- _DOCUMENT TEXT_
:::

Ohio Wildlife Officials Encourage Well Meaning Individuals Not to Handle Wildlife
AKRON, OH – The Spring season has arrived and so too has the season for Ohioans to enjoy spotting young and sometimes seemingly abandoned wildlife. Each year, ODNR Division of Wildlife officials offer simple advice. Please leave wildlife alone and enjoy wildlife from a distance. A wild animal is capable of biting, scratching, and transmitting diseases and parasites to humans and pets. More often than not, baby animals are not abandoned and the parents will eventually retrieve their youngsters, especially when left alone by humans.
“When a biologist or a wildlife officer receives a call regarding a seemingly abandoned fawn for example, the first thing they suggest is to take the animal back to where it was found,” stated Scott Peters, assistant wildlife management supervisor for northeast Ohio. “Many wild animals are raised by only one adult or are not tended to during the daylight hours. A doe will hide her young from predators by leaving it alone in a secluded spot, such as a grassy meadow or a flower bed. A hidden fawn has virtually no scent and when left alone is difficult for predators to find. The doe tends to the fawn several times each night,” continued Peters.
State and federal laws protect and regulate wildlife and endangered species in Ohio. Only persons known as rehabilitators, under special permits issued by the Division of Wildlife, may possess and care for native wild animals.

:::

- _RECORD EXCERPTS_

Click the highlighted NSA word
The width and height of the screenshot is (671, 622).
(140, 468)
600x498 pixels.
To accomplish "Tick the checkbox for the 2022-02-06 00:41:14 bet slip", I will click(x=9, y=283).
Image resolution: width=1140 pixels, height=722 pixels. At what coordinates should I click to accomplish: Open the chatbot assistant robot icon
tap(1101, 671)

:::

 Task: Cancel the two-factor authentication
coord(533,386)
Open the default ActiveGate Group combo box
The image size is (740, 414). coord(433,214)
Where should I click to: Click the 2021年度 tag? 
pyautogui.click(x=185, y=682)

:::

- _WHAT TO DO_
1. Please repeat the Ohio wildlife article word for word from "State and federal" to "native wild animals.".
2. According to the Ohio wildlife article, who may possess and care for native wild animals?
3. Carry the Ohio wildlife article forward by writing the part that comes after its final sentence.

- _ANSWERS TO THE TASKS_
1.
State and federal laws protect and regulate wildlife and endangered species in Ohio. Only persons known as rehabilitators, under special permits issued by the Division of Wildlife, may possess and care for native wild animals.

2. Only rehabilitators holding special permits issued by the Division of Wildlife.

3.
The ODNR Division of Wildlife offers the following advice:
- Think before you act. Check for nests before cutting down trees or clearing brush. It is best to cut trees and clear brush in the autumn when nesting season is over.
- Leave the animal in the wild. If you disturb a nest, wear gloves and replace the babies and the nest material to the original location or as close as possible. It’s a myth that parents will not tend to the babies because of human scent. Wildlife parents are devoted parents and most birds don’t even have a sense of smell anyway!
- Keep pets under control so they do not raid nests and injure wild animals. Keep pets inoculated against parasites and diseases.
- Educate children to respect wildlife and their habitat. Emphasize to your children not to handle wild animals.
- Contact your local wildlife official before taking action. Trust and follow the advice of these trained professionals. Call 1-800-WILDLIFE to be connected with the proper individuals.